Task prompt
Copy the rows word for word, starting at the line that contains "Viewport: 1524px width, 784px height." and ending at the line that contains "Action: point(102,96)", with both of those lines included. Leave the pictures out of the copy.

Data in this exercise
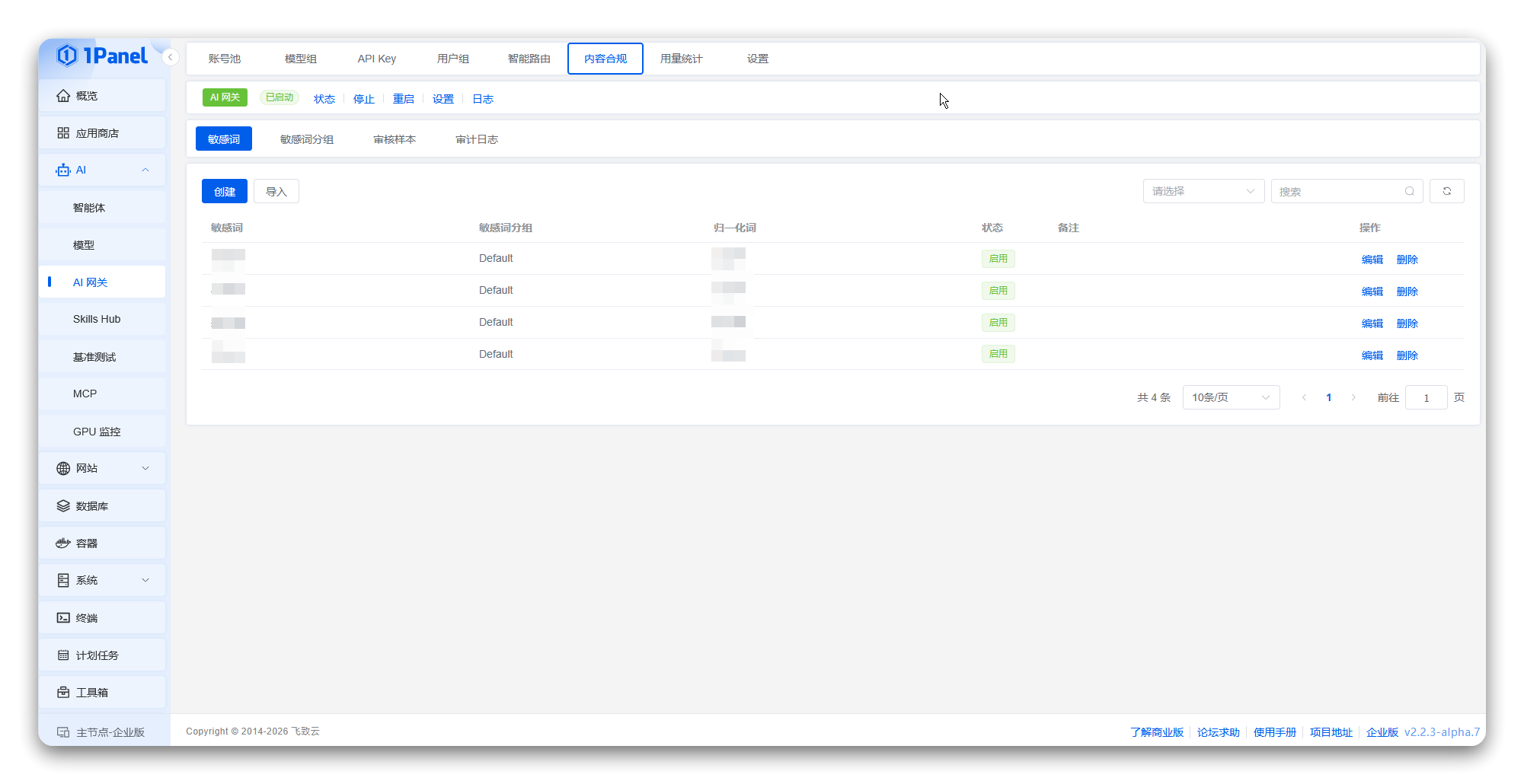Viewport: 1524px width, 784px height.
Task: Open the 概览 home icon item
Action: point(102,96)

---

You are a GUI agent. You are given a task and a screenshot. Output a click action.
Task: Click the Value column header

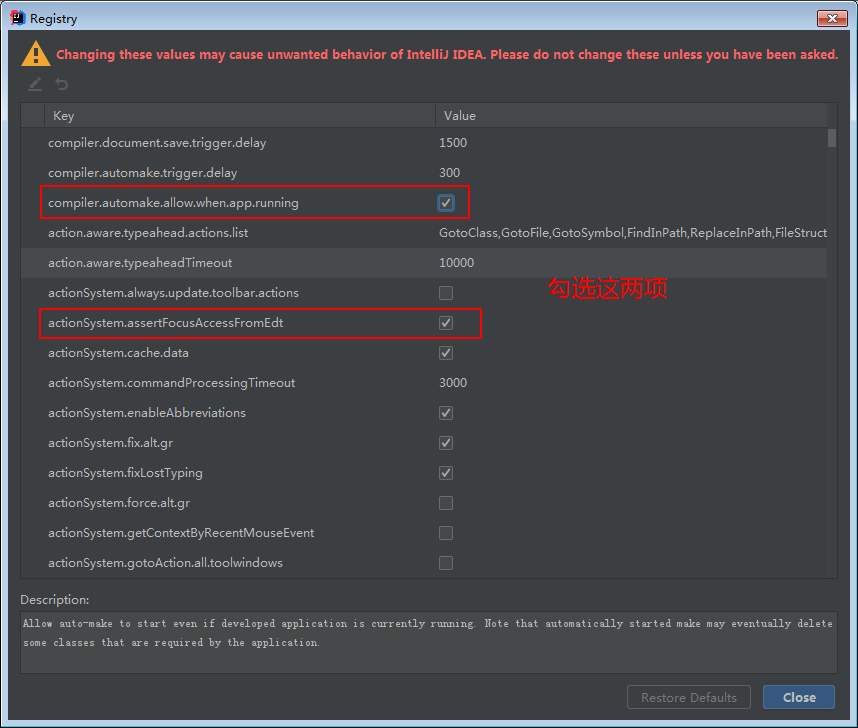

* * *

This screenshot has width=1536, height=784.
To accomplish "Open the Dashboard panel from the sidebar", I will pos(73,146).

Right answer
Viewport: 1524px width, 784px height.
Task: Open the 概览 home icon item
Action: point(102,96)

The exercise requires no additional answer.